[Input data Boundary: Start]

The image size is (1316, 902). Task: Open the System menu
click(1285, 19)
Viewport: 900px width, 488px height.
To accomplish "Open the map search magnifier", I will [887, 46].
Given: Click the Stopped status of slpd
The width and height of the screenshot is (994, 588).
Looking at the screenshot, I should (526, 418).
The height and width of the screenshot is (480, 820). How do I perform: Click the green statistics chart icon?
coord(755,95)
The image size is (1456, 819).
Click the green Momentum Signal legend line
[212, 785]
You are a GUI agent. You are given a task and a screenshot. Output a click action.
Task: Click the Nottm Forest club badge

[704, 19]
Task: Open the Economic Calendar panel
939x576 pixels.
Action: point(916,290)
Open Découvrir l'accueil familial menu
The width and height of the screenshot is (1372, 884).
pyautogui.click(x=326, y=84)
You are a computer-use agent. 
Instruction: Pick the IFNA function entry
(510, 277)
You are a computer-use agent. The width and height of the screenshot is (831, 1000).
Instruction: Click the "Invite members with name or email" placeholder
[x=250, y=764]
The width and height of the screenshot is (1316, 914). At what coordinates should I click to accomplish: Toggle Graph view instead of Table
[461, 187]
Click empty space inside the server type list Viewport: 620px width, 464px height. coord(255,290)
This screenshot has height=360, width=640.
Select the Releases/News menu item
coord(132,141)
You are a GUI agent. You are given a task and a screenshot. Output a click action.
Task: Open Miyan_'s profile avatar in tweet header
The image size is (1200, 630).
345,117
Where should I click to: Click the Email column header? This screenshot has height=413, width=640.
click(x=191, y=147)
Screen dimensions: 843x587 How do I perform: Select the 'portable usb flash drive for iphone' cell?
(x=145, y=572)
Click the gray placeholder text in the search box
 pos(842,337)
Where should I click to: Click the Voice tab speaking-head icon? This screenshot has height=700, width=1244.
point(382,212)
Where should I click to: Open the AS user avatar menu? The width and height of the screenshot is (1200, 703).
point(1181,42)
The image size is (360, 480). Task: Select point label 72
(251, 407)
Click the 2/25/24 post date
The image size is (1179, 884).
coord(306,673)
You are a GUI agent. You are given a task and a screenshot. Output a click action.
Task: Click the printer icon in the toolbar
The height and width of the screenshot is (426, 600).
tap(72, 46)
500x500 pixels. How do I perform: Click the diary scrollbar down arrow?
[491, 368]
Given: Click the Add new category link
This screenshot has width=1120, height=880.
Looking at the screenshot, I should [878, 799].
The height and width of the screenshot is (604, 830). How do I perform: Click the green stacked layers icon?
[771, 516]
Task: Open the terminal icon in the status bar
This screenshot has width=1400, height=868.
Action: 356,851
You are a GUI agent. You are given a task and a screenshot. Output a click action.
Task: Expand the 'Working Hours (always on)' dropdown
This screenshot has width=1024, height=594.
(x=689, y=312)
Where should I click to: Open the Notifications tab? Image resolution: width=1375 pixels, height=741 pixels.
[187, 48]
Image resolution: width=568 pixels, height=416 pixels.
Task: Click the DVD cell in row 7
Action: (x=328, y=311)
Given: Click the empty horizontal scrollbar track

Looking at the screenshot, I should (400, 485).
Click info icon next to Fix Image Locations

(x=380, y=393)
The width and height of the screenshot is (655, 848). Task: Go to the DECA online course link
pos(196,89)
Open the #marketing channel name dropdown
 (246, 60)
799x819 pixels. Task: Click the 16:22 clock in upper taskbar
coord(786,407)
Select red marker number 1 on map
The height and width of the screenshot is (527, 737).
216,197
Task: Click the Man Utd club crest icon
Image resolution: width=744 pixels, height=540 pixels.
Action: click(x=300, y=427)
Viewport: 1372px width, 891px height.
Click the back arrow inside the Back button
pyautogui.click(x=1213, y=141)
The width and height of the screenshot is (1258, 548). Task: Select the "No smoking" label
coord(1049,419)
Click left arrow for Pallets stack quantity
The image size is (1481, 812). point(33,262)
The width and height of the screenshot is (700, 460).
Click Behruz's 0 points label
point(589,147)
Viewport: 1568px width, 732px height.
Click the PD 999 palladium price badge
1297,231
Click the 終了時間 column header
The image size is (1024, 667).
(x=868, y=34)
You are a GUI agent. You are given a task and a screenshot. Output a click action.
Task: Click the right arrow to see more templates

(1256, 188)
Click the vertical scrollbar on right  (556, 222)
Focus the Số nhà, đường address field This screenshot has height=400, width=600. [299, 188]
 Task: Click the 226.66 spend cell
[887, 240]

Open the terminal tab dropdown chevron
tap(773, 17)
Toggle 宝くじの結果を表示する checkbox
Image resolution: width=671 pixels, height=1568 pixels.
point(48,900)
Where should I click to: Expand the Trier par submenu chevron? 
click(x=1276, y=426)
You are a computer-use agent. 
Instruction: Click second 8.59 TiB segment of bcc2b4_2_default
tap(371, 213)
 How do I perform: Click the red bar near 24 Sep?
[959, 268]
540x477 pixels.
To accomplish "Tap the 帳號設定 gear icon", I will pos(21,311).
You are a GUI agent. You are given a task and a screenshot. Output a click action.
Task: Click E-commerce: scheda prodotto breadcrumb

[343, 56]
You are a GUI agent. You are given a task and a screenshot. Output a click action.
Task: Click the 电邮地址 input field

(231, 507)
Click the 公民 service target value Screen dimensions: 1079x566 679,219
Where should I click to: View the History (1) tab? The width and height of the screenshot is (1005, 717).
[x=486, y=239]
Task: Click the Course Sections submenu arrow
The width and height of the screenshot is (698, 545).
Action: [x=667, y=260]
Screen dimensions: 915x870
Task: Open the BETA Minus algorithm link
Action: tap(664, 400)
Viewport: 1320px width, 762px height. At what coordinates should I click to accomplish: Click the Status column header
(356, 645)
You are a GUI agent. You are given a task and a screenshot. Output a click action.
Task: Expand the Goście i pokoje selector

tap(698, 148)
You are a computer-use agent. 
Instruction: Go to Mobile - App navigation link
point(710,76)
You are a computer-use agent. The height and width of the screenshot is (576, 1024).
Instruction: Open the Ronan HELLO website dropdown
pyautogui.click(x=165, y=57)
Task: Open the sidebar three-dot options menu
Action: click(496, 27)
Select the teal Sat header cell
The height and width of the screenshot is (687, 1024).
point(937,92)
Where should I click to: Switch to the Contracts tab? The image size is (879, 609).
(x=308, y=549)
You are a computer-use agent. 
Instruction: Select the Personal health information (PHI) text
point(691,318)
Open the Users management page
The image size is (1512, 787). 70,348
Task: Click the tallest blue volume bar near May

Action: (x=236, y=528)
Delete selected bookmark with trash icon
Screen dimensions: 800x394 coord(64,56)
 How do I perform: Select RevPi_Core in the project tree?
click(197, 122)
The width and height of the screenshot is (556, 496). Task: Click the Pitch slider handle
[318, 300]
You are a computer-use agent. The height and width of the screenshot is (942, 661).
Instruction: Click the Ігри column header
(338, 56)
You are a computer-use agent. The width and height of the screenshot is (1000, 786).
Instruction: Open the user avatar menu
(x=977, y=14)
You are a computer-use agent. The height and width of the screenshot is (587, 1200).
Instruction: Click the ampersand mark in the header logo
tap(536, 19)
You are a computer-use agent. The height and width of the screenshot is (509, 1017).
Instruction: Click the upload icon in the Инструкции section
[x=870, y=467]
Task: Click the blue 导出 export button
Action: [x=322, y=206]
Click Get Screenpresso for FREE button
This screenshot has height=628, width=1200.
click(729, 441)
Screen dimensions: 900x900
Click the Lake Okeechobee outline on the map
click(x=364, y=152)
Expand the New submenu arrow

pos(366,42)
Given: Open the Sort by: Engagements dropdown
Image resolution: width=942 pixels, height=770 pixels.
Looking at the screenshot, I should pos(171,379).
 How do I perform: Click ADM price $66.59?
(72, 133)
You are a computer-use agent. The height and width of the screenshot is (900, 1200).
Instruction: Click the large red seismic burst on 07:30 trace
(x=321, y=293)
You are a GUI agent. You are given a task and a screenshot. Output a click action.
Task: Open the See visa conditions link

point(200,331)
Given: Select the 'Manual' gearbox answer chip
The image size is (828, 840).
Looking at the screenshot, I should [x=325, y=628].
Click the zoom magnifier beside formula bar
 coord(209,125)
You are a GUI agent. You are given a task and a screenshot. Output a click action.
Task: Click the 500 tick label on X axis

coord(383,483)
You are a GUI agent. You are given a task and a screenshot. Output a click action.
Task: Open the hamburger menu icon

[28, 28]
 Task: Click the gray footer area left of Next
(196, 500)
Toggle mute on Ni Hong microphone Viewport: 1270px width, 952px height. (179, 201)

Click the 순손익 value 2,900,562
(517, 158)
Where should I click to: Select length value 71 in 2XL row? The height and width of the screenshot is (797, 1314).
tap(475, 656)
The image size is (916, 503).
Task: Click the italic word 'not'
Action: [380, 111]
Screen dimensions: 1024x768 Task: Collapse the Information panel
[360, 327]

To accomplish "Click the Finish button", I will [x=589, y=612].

[Input data Boundary: End]

Brief:
Copy exactly the stretch of data above from the line with "This screenshot has width=1120, height=880." through the line with "Task: Open the terminal", and omit all other lines.

Your response:
This screenshot has width=1120, height=880.
Looking at the screenshot, I should [878, 799].
The height and width of the screenshot is (604, 830). How do I perform: Click the green stacked layers icon?
[771, 516]
Task: Open the terminal icon in the status bar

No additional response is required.